Nasza Loteria NaM - pasek na kartach artykułów

Artur Wroński podąża śladami słynnego ojca Andrzeja. Chce dorównać wielkiemu mistrzowi zapasów

bc
Artur Wroński w wygranym pojedynku o brąz Mistrzostw Polski Juniorów
Artur Wroński w wygranym pojedynku o brąz Mistrzostw Polski Juniorów bc
Ojciec ma w domu specjalne pomieszczenie, a w nim imponująca kolekcja trofeów, z medalami mistrzostw Polski, Europy i świata oraz najcenniejszymi dla większości sportowców, dwoma złotymi olimpijskimi. Syn trzyma swoje krążki w pokoju - ma już na koncie niejedno osiągnięcie, ale na te najważniejsze wciąż musi pracować. - Na razie jego medale mieszczą się na jednym gwoździu, ale jak będzie miał tyle, co ja, to rozbudujemy dom - żartuje ojciec.

Trzyletni kadrowicz

Andrzej Wroński, który niezliczoną liczbą sukcesów zapewnił sobie miejsce w gronie najwybitniejszych polskich zapaśników, do tej dyscypliny trafił dość przypadkowo. Tata chciał, by synowie uprawiali sport, dlatego zawiózł Andrzeja i jego brata z rodzinnego Babiego Dołu na trening do Żukowa.

Tamtejszy klub LZS Morena prowadził tylko dwie sekcje - piłki nożnej i zapaśniczą, obaj młodzieńcy wybrali drugą z nich. Po latach to mistrz olimpijski wprowadził w sport swojego syna.

- Artur jeździł ze mną na obozy już gdy miał trzy lata - przypomina. - Praktycznie urodził się z zapasami, zna naszych mistrzów, jest kadrowiczem chyba z najdłuższym stażem.

Artur Wroński zapewnia, że nie czuł się na zapasy skazany, choć przyznaje też, że nie widział siebie w innej dyscyplinie.

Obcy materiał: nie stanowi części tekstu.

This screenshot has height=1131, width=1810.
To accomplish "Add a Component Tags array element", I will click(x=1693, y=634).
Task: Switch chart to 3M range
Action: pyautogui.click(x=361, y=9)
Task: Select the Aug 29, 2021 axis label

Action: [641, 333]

- Od małego zapasy mi się podobały, gdy widziałem tatę na macie od razu wiedziałem, że chcę robić to samo - przyznaje.

Poważne treningi rozpoczął jako dziesięciolatek w Legii Warszawa. Teraz jest zawodnikiem Moreny Żukowo, ale trenuje głównie z uzdolnionymi kolegami z Cartusii Kartuzy.

Dorównać ojcu - mistrzowi

Tak, jak kiedyś syn kibicował tacie, tak teraz role się odwróciły.

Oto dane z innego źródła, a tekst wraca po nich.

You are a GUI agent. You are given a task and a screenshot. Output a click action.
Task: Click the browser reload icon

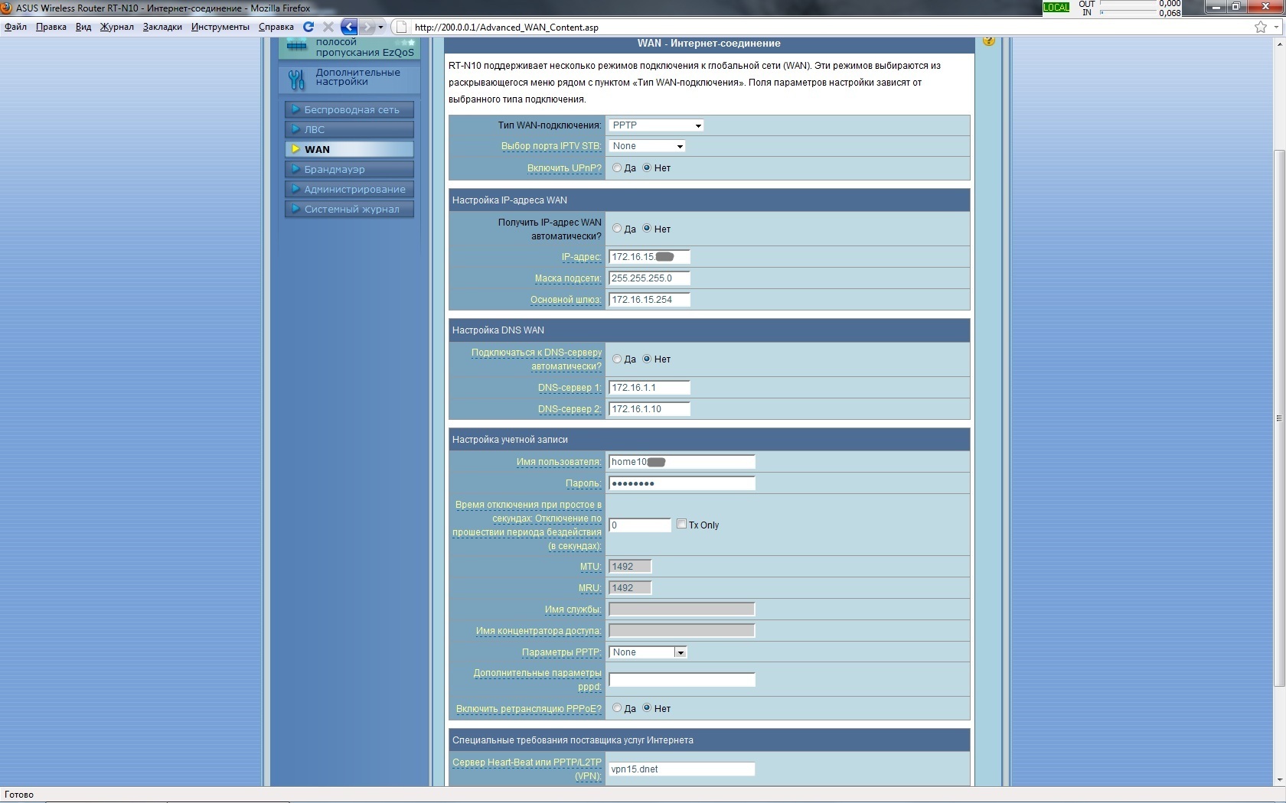(x=308, y=27)
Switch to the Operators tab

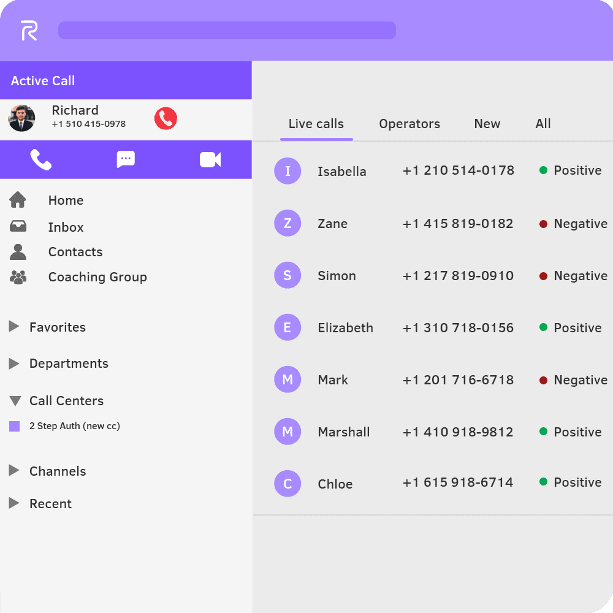(x=409, y=123)
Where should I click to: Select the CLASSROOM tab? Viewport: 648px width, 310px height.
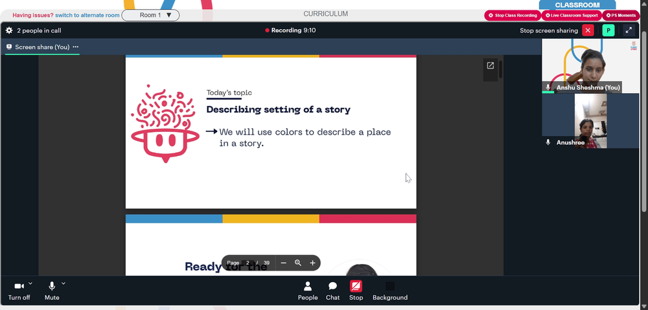[x=577, y=5]
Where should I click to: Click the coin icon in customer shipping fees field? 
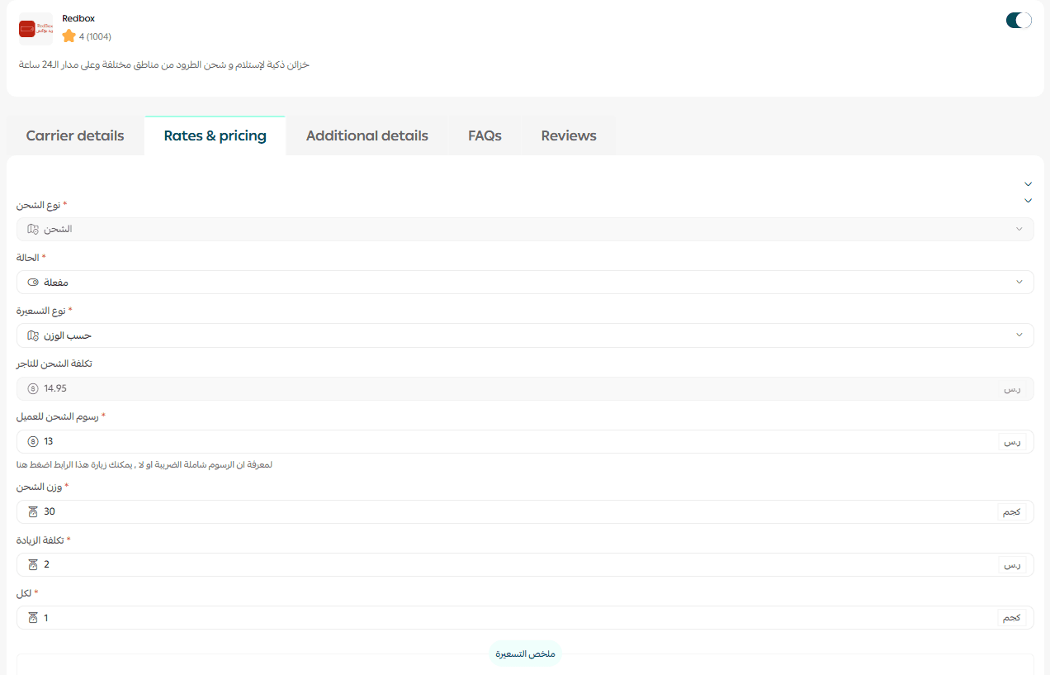[33, 442]
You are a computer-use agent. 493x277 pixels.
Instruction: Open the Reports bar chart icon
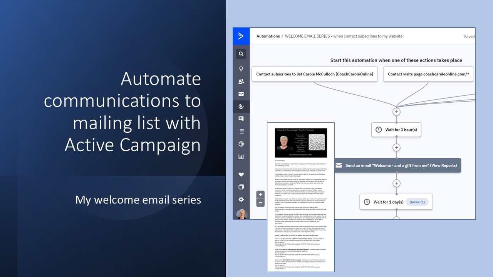pos(241,157)
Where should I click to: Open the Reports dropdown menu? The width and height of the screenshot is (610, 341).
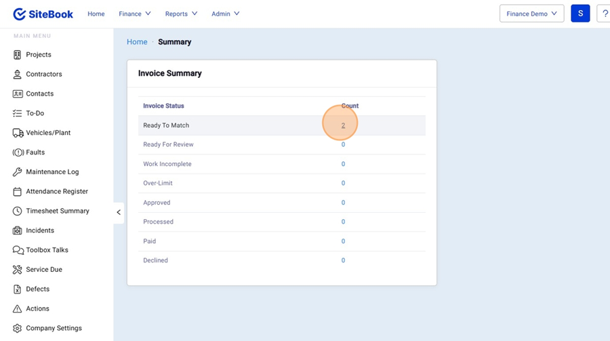click(181, 14)
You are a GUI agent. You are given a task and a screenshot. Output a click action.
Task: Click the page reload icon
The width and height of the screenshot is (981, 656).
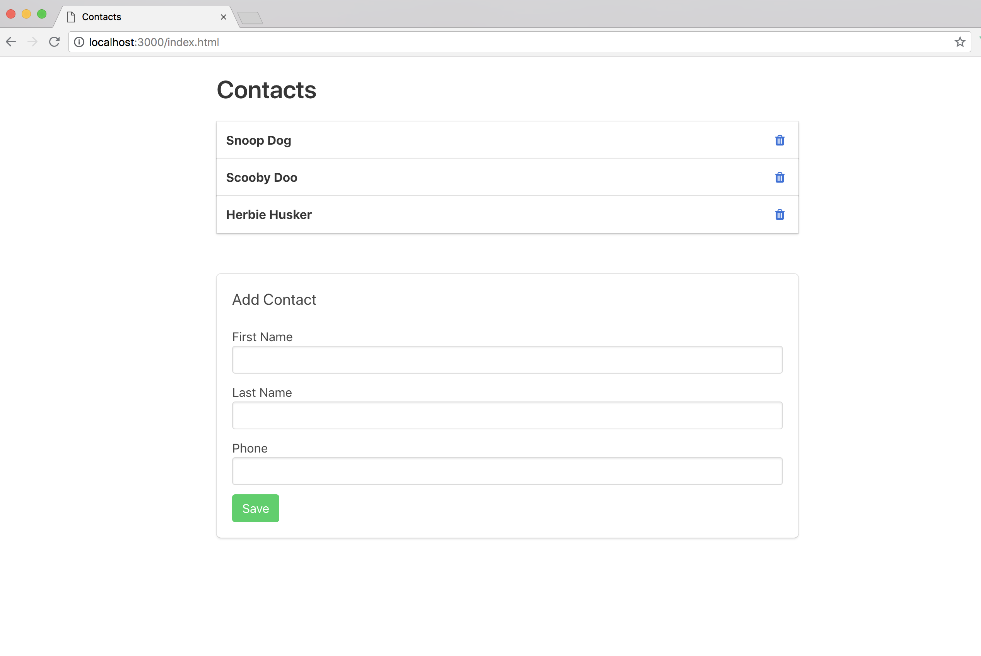point(54,42)
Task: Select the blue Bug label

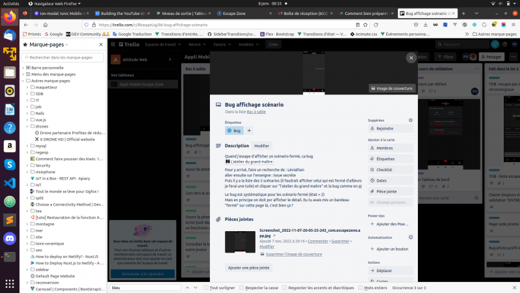Action: coord(234,131)
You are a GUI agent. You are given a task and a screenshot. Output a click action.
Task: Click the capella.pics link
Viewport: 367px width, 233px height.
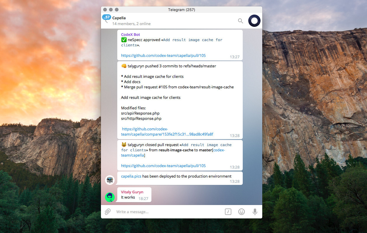(x=131, y=176)
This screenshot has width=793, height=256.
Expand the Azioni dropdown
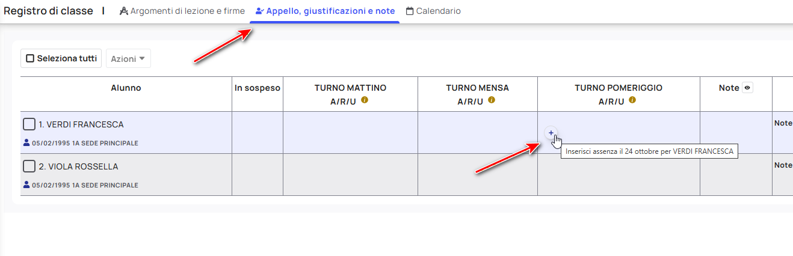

- Kiedy stoi się z boku to widać wszystkie błędy, dlatego oglądanie walk syna strasznie przeżywam - mówi Andrzej Wroński. - Artur nie należy do osób, które chętnie przyjmują krytykę, ale mam nadzieję, że jeszcze zrozumie, że warto słuchać rad doświadczonych zawodników.

Ze względu na obowiązki ojca nieczęsto trenują razem, ale niekiedy im się udaje. Mistrz olimpijski, a do tego ojciec, to nauczyciel chyba najlepszy z możliwych, ale jednocześnie wielkie wyzwanie, aby spróbować sprostać tak wysoko zawieszonej poprzeczce.

- Chcę tacie w jakiś sposób dorównać, przynajmniej pojechać na olimpiadę, a najlepiej zdobyć medal - mówi Artur. - Myślę, że mnie to mobilizuje, bo chcę pokazać, co sam potrafię.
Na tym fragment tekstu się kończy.